The term, spondylolisthesis, is used to describe forward displacement of one vertebral body on another. Such a displacement frequently occurs at the lumbosacral junction in association with a defect, called spondylolysis. in the fifth lumbar (L5) isthmus (pars interarticularis) on each side. Spondylolisthesis may also develop secondary to degenerative changes of the facet joints and intervertebral disc between adjacent spinal segments; this frequently occurs between the L4 and L5 vertebral segments. Most patients with spondylolisthesis present with low back pain, and plain radiographs are usually sufficient for diagnosis. Although the majority of patients will obtain pain relief from conservative measures, some will require neural decompression, bony fusion, or spinal instrumentation.


With the exception of 1 reported case, spondylolysis is not present at birth.

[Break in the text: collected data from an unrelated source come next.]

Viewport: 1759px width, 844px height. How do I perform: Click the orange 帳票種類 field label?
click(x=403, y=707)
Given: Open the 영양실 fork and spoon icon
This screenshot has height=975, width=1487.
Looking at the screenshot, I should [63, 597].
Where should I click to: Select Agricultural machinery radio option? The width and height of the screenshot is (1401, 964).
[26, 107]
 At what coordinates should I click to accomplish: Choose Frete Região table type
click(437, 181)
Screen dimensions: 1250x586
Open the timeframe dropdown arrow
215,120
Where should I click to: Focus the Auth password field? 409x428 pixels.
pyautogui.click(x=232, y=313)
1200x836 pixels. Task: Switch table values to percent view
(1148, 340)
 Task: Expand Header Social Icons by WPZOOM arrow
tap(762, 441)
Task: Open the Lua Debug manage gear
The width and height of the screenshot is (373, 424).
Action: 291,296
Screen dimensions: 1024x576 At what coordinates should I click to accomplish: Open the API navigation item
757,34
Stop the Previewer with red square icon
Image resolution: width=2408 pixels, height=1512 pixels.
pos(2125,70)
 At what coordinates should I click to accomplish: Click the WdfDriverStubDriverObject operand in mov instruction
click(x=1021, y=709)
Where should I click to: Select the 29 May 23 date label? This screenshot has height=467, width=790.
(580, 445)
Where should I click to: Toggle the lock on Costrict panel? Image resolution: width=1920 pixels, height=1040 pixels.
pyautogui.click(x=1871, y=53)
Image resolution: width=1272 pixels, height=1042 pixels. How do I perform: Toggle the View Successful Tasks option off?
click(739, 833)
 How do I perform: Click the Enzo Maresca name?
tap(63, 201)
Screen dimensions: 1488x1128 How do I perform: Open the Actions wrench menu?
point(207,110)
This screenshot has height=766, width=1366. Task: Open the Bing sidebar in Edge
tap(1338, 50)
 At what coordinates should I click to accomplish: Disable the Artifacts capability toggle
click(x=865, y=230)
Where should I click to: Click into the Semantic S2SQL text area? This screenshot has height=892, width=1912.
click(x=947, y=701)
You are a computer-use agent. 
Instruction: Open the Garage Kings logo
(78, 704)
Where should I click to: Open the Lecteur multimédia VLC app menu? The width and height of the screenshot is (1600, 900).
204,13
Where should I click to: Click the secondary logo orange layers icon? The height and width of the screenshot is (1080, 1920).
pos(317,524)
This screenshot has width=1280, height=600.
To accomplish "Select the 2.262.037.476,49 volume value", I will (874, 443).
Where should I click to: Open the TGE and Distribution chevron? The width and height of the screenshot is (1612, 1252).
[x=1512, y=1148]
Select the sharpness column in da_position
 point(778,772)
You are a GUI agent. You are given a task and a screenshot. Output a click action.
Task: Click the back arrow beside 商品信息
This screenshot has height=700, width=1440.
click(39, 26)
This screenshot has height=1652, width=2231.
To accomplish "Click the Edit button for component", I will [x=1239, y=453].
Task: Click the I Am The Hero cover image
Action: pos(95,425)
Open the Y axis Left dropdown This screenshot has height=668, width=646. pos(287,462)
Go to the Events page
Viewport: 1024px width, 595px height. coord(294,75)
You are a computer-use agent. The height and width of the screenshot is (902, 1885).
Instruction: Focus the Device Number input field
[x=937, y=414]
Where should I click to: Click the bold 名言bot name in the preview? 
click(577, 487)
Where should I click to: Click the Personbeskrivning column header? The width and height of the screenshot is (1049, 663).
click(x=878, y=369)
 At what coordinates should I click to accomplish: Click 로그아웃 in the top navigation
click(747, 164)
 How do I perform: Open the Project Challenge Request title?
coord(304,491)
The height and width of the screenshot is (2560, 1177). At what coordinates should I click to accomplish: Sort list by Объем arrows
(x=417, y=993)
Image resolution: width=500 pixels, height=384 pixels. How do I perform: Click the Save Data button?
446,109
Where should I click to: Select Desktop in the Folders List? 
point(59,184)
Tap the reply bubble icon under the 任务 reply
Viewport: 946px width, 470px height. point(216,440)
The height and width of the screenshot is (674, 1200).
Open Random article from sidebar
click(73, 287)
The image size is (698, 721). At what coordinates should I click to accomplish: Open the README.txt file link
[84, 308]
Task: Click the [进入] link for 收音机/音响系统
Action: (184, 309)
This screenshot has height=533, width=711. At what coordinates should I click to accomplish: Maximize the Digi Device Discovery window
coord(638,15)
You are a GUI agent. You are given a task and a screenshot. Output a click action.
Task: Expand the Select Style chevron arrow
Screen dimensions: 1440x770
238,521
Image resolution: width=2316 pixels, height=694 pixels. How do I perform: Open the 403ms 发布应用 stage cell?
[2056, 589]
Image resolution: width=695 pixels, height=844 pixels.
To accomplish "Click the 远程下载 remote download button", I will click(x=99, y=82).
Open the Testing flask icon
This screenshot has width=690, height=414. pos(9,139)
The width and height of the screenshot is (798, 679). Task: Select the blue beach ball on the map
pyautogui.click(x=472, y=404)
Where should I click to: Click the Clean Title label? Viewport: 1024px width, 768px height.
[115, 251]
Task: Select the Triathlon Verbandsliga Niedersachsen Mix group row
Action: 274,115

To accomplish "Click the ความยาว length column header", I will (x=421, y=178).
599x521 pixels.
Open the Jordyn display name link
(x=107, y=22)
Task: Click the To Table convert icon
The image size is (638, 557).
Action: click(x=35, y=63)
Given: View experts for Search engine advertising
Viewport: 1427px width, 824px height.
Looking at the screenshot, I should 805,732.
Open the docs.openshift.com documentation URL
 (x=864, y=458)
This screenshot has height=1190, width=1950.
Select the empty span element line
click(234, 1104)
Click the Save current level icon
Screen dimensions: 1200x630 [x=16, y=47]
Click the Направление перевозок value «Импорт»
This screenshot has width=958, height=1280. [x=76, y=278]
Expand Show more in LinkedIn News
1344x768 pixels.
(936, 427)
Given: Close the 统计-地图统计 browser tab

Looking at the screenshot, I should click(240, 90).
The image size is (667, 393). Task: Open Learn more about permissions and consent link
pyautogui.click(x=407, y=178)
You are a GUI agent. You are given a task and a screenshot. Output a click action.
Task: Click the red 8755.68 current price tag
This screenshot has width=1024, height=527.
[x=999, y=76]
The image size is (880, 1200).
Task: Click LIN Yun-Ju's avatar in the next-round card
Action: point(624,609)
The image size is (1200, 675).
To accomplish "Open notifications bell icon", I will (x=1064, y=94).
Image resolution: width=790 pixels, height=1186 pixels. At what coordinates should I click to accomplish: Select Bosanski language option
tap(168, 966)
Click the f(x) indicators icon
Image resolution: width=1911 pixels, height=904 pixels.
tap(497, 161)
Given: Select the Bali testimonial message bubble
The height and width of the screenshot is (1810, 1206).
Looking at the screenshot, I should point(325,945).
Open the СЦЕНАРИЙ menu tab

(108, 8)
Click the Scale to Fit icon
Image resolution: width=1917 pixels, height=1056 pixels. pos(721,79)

One study reported a prevalence of 4.4% in children aged 6 years, with prevalence increasing to 5.4% by adulthood. It is presumed that the
increase is related to the adolescent growth spurt. In the same study, prevalence of spondylolisthesis was reported to be 2.6% and 4.0%, respectively.

Dysplastic spondylolisthesis represents approximately 14-21% of all cases of spondylolisthesis. Eskimos have a reported incidence of spondylolysis in adults of almost 50%, which is presumed to result from a combination of genetic and environmental factors.


Mortality has never been reported in spondylolisthesis. Morbidity is not uncommon, since back pain and neural involvement, if severe enough, can affect activities of daily living.


The white population is affected more frequently with spondylolysis than is the black population. Eskimos also have a high incidence. The degenerative form has a higher prevalence in the black population.


Spondylolysis has a 2:1 male-to-female predominance; the congenital and degenerative forms of spondylolisthesis have a female-to-male predominance of 2:1 and 5:1, respectively.


Spondylolysis, with the exception of 1 reported case, is not present at birth. Its appearance develops with increasing age, in keeping with the presumed pathogenesis relating to increasing activity and spinal loading. At age 6 years, a 4.4% prevalence is reported; a 5.4% prevalence is reported in adulthood. Consequent spondylolisthesis has a reported prevalence of 2.4% and 4.0%, respectively. Congenital spondylolisthesis may be seen in early life, but patients usually present with symptoms during the adolescent growth spurt.

horizontal rule


In a healthy person, the facet joint in the lumbar spine is, for the most part, in the coronal plane, with the inferior articular process (of the superior vertebra) located posteriorly and the superior articular process (of the inferior vertebra) located anteriorly. This configuration prevents forward movement of the vertebrae relative to each other. It locks in the superior vertebra relative to the inferior vertebra, which is important, since the center of gravity of the human body is located anterior to the spine. This mechanism exerts a forward slipping force on the spine, especially at the L5-S1 level. Furthermore, the anteriorly located center of gravity causes a rotating movement, with the axis of rotation oriented transversely at the L5-S1 level. Thus, in severe spondylolisthesis, a kyphotic deformity also develops.